Protagoniste dell’Ascolto Orizzontale saranno 10 canzoni, composte tra gli anni Venti e gli anni Settanta del Novecento, che saranno ascoltate in 10 esecuzioni di straordinario valore storico e artistico – tra interpreti, autori, stili, linguaggio, geografie ed epoche diverse – capaci di ridisegnarne il senso, il significato e l’orizzonte espressivo. Ciò significa far comprendere il valore e il ruolo autoriale di ciascun interprete e la capacità trasformativa di un arrangiamento, dimostrando come un brano possa cambiare senso, narrazione e identità, e come un interprete possa attualizzare, innovare e personalizzare un repertorio.

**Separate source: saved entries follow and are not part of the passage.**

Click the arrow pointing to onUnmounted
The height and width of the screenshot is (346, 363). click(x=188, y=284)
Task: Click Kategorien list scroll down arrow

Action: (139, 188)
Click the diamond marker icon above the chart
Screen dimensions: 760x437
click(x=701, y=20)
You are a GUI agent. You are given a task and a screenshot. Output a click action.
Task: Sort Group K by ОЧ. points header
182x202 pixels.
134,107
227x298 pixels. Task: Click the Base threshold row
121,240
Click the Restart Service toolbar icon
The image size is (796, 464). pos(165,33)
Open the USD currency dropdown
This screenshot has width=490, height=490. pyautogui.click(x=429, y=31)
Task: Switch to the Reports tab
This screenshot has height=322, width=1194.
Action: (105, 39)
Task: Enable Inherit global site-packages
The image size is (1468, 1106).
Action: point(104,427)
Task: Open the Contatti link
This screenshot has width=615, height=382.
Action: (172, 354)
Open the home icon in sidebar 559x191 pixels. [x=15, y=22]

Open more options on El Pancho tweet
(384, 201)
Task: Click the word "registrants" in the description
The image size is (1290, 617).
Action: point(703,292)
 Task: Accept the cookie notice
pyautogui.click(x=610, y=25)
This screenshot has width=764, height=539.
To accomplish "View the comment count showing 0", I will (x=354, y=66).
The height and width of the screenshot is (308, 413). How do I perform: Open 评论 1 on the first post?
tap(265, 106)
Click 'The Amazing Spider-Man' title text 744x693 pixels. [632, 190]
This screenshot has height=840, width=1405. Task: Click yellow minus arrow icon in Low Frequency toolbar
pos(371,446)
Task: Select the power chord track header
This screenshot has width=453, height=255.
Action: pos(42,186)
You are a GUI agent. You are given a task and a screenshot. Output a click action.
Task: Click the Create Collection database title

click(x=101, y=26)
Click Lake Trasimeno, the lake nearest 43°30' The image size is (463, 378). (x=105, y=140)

Incontri settimanali, il venerdì dalle 17:00 alle 20:00.
@ online su Zoom

A partire dal 26 febbraio 2021
Modulo da 30 ore, 10 incontri settimanali da 3 ore
Crediti formativi: 4 CFA per i corsi accademici

Per maggiori informazioni e per partecipare scrivere a alessio@slmc.it

Biografia
Luciano Vanni è il fondatore e amministratore delegato della casa editrice Vanni Editore srl e fondatore dell’organizzazione nazionale Civitates, attiva sui temi dell’innovazione sociale e dello sviluppo delle comunità lcoali italiane attraverso la cultura, la musica e le arti.
Sotto il profilo editoriale, è editore e direttore delle riviste JAZZIT (dedicata alla musica jazz), MUZ (dedicata alla musica rock) e Il Turismo Culturale (dedicata al viaggio) e in qualità di autore ha ideato e firmato collane editoriali e multimediali per conto della De Agostini spa (Jazz 33 giri: I grandi capolavori del jazz in vinile) e dell’Istituto della Enciclopedia Italiana G.Treccani (L’Italia in Piccolo).
A fianco dell’attività di editore, autore, saggista e scrittore, è anche attivo sul fronte della didattica (music business, scrittura musicale, organizzazione eventi e innovazione sociale) e ha tenuto conferenze e corsi di formazione per conto della Rome Business School, dell’Accademia Europea di Firenze, del Teatro Forma di Bari, dall’Accademia Musicale Federiciana di Andria e del Conservatorio di Musica di Latina. Per quanto concerne l’organizzazione e la produzione di eventi, tra il 1999 e il 2019, ha firmato il Terni in Jazz (sette edizioni), il Grand Tour Jazz Fest (due edizioni) e il Jazzit Fest (otto edizioni).
Sul fronte dell’innovazione sociale, è consulente per Cassa Depositi e Prestiti nell’ufficio Arte e Cultura CDP, e all’interno del comitato scientifico di UNICEF – Soundz For Children e in virtù dell’esperienza promossa in Umbria con il Jazzit Fest ha meritato la best practice europea dal titolo “Culture Shapes The Smart City” e la buona pratica #laculturachevince.

È ideatore e produttore di A-CHANGE: il festival delle buone pratiche.